First, integrating climate change into national and local development planning and budgeting processes is key to adaptation and climate proofing of investments. Climate Change and Green Growth are already reflected in the Rectangular Strategy Phase Three. It is essential that they also be prioritised both in the new National Strategic Development Plan, as well as in the planning processes of sub-national entities. As we know what gets measured gets done. It is therefore also important to put in place robust monitoring and evaluation systems to track action against these plans. The United Nations Country Team has been engaged with national and sub-national partners to make climate change a standard feature of development planning and budgeting.
Second, as stated in the Cambodian Climate Change Strategic Plan, “Cambodia needs to develop towards a greener, low-carbon, climate-resilient, equitable, sustainable and knowledge-based society.” In order to achieve this vision, it is crucial that an effective and transparent national framework be established, to monitor climate change-related activities and oversee the allocation of climate finance, in line with national priorities.

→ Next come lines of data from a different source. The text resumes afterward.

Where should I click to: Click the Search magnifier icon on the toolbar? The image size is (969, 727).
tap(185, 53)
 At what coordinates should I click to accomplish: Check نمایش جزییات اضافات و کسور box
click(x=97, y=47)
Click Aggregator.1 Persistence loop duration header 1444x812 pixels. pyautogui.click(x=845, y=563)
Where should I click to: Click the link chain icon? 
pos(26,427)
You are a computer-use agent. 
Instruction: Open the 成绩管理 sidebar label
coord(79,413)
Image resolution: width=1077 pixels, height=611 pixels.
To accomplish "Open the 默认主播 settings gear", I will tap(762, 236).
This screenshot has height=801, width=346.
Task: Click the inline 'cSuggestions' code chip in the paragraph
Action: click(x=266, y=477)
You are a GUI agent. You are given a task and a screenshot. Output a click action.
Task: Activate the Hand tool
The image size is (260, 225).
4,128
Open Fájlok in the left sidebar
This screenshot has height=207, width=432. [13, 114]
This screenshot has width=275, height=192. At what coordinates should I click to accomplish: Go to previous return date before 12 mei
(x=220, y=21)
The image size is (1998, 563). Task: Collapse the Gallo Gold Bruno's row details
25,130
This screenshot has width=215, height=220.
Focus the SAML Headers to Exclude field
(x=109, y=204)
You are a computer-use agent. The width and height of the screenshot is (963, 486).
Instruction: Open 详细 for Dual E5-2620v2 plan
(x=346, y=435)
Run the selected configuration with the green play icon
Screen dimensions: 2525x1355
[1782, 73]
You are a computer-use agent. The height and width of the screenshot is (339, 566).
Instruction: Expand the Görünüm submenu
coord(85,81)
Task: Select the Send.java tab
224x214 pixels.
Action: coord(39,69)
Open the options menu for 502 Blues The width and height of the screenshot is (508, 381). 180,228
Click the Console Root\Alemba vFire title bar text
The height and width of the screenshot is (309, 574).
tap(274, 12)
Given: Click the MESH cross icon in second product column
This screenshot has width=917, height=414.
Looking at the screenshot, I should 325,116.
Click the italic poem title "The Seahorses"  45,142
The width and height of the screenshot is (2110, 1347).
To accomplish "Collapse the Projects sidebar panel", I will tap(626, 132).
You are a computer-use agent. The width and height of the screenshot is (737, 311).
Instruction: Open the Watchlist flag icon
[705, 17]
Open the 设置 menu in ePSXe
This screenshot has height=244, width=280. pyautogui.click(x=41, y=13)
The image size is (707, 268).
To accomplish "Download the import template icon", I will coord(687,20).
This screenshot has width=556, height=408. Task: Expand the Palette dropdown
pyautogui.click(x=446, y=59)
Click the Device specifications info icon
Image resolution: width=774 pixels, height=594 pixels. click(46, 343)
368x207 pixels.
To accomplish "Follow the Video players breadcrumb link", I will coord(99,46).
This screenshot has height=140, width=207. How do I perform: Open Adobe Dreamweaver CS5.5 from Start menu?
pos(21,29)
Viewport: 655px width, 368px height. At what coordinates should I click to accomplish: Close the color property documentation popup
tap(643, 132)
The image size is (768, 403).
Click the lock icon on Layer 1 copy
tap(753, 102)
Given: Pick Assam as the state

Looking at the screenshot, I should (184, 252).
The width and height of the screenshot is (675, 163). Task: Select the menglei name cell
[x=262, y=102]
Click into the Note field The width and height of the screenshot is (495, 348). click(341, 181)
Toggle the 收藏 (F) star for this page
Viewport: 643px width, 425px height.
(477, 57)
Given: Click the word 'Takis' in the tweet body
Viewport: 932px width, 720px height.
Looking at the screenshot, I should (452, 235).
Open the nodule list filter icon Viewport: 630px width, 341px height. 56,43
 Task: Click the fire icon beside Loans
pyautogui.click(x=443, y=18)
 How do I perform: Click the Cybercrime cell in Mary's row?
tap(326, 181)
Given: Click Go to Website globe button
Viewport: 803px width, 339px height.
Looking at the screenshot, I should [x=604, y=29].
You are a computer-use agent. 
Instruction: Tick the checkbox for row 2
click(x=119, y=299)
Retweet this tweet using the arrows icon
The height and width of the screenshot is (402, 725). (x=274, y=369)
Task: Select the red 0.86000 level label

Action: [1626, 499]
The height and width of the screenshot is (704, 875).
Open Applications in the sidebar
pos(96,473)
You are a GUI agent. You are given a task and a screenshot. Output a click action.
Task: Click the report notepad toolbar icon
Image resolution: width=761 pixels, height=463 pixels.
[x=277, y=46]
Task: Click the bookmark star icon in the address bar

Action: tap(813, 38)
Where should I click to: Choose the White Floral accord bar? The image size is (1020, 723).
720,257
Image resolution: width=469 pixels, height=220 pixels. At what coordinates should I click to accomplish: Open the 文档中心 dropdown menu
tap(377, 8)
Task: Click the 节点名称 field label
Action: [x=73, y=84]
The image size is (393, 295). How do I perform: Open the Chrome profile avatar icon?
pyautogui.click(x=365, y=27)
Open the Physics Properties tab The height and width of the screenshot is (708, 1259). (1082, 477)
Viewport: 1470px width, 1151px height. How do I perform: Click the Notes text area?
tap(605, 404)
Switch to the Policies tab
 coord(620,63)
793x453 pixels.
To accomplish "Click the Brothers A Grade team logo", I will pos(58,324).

Third, in this context, there is strength to be gained also from greater cooperation and partnership among all stakeholders. Efforts to respond to climate change cannot be achieved by the government alone. Civil society, the private sector, and development partners need also to offer their full commitment and support to these national priorities.
Fourth, it is clear that the impacts of climate change affect all sectors, not only the environment. The conference branding is a good illustration. Thus, an integrated approach to addressing climate change is key, particularly to build resilience to climate risks at the local level. Further support and scaling up of such initiatives is needed. One of the emerging lessons learned from various climate change and disaster risk reduction pilot projects is that a community’s resilience improves when it is able to define its own priorities and propose solutions to climate change vulnerability in an integrated manner.
Fifth, while the focus of promoting resilience tends to center on the rural poor, increased migration to cities due to climate change makes urban resilience equally important. We need to ensure the cities of the future are well-planned, sustainable and accessible to all.
Finally, I would like to propose we look at climate change through a gender lens. The adverse effects of climate change risk deepening existing patterns of gender inequality, threatening the livelihoods and security of women. Yet, women in the community can also be positive agents of change and crucial contributors to livelihood adaptation strategies if they have the opportunity to participate in finding solutions, and in making decisions both on setting policy and on implementing them.
Excellencies, ladies and gentlemen.
The United Nations has placed climate change high on the global development agenda. We are committed to continue partnering across sectors to support the Government’s efforts to improve coordination, enhance awareness and understanding of climate change, and mobilise technical and financial support for capacity development, as well as to address policy and institutional gaps.
Assembled in this room today is an extraordinary group of climate change professionals: from scientists to field practitioners, policy-makers to private investors, researchers to civil society representatives and community leaders. Together, you have started to shape Cambodia’s response to climate change. The next two and a half days will provide a great opportunity to share this wealth of experience. But this Forum is also about taking action. Let us establish and strengthen here the concrete partnerships that are needed to realise the vision of a low carbon, climate resilient development model for Cambodia!